Amina Blackwood-Meeks hosted the ceremony inside the gallery at the corner of Ocean Boulevard and Orange Street, telling the tale of old man Joe, who "never stopped flying until he reached a place called freedom" before she handed over to the Mystic Revelation of Rastafari.
With Sam Clayton narrating and sharing lead vocals, numerous drums, horns, guitar and bass underpinned an opening chant which Clayton said was in Yoruba and translated to 'how are you all on this day, we wish you all a good day'.
There was no need to translate the following chant, an uptempo delivery of By The Rivers of Babylon, the saxophonist getting an extended run and the voices of those who attended the opening ceremony joining those of the band's members. Clayton's narration ushered in a transition to Press Along and many clapped along to Never Get Weary Yet.

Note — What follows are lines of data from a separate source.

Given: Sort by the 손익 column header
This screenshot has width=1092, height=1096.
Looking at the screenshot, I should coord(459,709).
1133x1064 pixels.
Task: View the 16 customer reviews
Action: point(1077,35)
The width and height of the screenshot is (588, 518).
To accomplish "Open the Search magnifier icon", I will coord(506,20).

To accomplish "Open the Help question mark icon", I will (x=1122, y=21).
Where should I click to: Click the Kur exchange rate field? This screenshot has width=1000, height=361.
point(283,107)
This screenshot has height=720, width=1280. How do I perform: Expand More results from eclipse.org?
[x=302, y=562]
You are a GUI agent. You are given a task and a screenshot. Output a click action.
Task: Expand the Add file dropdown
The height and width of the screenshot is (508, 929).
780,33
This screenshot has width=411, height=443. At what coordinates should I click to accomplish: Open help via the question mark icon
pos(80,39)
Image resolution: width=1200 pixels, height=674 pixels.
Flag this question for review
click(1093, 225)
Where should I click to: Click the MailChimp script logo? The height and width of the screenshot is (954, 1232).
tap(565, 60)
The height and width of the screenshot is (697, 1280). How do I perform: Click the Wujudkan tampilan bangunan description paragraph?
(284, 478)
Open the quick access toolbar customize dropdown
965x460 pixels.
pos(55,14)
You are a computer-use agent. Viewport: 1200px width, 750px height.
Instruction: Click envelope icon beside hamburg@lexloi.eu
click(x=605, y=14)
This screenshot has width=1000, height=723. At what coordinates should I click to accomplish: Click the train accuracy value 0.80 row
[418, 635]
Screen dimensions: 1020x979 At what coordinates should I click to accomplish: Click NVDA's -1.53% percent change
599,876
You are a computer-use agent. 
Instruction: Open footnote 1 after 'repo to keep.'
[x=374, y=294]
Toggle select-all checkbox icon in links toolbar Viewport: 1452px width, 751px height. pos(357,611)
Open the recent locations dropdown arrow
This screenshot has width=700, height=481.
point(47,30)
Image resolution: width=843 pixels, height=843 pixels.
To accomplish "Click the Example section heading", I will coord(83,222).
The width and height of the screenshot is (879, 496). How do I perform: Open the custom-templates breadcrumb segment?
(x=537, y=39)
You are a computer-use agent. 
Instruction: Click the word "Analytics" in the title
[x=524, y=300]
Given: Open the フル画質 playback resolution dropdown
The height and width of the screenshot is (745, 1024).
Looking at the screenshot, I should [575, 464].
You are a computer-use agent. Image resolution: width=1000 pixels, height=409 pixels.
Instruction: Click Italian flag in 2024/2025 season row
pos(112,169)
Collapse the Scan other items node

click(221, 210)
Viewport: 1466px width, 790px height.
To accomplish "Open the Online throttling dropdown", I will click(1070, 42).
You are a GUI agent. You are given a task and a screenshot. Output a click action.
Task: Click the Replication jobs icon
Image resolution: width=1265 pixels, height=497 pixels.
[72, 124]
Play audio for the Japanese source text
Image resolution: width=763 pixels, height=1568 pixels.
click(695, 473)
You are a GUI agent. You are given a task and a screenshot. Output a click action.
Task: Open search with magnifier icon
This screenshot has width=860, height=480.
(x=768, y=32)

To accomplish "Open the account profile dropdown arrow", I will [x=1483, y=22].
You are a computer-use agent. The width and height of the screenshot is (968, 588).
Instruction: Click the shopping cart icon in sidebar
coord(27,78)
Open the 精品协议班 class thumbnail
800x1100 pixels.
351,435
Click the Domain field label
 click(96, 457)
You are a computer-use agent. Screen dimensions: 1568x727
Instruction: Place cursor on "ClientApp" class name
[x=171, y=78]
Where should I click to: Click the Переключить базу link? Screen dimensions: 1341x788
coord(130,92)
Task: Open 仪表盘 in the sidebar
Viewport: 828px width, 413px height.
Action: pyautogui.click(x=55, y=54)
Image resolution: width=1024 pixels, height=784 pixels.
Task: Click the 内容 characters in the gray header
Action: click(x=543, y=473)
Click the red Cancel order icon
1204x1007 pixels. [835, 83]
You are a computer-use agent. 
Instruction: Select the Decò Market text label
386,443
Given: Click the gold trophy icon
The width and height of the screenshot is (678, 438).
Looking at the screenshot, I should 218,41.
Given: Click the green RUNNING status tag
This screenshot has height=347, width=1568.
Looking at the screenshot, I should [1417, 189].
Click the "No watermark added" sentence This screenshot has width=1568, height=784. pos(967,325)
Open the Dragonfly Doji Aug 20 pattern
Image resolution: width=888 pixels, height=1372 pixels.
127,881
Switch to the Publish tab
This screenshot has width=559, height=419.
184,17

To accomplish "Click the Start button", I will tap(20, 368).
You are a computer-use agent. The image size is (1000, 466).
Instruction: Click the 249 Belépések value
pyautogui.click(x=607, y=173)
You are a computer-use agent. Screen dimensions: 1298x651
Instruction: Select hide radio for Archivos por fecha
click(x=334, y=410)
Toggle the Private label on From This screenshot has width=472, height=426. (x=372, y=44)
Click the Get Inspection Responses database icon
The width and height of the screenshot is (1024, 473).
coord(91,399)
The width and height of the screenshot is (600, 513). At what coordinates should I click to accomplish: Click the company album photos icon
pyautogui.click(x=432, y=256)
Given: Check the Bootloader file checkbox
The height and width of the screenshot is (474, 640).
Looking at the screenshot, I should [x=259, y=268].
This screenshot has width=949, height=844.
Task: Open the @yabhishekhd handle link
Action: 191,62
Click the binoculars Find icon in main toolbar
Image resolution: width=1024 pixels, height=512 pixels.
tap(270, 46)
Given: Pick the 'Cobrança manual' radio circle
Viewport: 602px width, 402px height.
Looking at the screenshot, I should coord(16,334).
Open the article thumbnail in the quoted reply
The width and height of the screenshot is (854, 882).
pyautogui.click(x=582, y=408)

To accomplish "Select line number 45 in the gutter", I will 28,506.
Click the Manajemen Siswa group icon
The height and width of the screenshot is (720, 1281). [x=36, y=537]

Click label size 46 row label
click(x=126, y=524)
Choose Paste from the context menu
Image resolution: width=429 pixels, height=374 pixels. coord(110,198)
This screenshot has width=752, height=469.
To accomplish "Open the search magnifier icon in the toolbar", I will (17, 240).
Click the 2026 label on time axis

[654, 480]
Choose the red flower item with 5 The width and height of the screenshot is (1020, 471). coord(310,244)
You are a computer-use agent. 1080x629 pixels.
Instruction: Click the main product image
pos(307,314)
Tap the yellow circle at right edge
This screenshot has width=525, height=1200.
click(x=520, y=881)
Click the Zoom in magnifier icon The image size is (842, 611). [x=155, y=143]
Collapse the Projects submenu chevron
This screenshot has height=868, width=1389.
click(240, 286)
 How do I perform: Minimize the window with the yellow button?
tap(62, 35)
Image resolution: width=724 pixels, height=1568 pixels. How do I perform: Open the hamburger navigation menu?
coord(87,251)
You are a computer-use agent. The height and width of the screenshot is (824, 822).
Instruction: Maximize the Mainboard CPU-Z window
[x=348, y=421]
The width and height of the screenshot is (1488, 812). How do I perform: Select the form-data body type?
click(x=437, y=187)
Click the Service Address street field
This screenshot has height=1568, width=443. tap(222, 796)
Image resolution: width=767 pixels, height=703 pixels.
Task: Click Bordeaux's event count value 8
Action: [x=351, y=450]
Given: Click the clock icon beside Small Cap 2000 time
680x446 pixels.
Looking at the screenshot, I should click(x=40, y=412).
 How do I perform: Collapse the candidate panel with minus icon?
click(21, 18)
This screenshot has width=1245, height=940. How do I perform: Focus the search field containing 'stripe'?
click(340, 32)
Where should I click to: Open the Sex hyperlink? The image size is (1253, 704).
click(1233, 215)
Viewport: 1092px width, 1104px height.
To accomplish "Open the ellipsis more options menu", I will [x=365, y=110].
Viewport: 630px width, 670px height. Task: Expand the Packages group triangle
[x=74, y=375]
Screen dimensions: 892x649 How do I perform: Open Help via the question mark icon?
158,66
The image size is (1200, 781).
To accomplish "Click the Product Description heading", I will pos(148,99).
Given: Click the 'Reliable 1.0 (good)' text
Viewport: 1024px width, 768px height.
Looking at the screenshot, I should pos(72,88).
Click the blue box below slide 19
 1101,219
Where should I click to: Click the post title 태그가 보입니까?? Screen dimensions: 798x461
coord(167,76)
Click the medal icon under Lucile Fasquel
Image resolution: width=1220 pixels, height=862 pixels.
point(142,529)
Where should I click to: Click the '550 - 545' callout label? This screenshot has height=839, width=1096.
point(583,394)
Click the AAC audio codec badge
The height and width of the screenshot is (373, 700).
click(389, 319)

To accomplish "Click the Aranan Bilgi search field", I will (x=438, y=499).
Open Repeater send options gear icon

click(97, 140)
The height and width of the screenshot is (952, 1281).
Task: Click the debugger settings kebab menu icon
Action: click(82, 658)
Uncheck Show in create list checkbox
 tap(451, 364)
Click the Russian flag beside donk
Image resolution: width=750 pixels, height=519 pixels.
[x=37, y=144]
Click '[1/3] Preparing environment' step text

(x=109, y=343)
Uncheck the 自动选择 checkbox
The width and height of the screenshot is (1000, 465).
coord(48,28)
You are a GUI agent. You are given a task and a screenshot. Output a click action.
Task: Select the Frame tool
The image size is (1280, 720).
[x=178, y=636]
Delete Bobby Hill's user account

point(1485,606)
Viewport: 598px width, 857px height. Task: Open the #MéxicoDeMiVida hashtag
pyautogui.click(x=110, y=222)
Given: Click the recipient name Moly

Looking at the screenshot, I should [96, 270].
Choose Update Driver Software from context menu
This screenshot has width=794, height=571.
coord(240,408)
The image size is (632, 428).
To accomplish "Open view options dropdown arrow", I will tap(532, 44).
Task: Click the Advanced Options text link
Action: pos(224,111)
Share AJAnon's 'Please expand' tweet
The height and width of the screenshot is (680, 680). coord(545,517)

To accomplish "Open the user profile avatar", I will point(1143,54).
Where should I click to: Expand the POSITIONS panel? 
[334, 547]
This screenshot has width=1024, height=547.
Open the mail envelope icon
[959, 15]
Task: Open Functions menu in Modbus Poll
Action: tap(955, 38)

"So now we going to come down," Clayton said, Mystic Revelation of Rastafari going slow as the chanters urged "come down off your pomps and pride". There was a fiery chant, then O What a Fire was done dub style, complete with a delay effect from the trombonist.
There were no words for the Ethiopian Serenade and on the closing Peace and Love the band got smaller as the drummers walked off, waving goodbye, leaving the other musicians to finish up.
Keita Marie Chamberlin of the National Dance Theatre Company danced an excerpt from Incantation and there was more dance from more and smaller folk, with the Jesse Ripoll Dancers doing Freedom to excerpts from Sarafina.
The crossing of openings came not only through the presence of the Kumina dancers at the National Gallery, but also when a member of Akwaaba supported Blackwood Meeks' rhythmic remembrance of some of the departed, including Joe Rugglas, Count Ossie Kapo, Cudjoe and Tacky.
The public is invited to view the exhibitions at both the Institute of Jamaica and the National Gallery of Jamaica.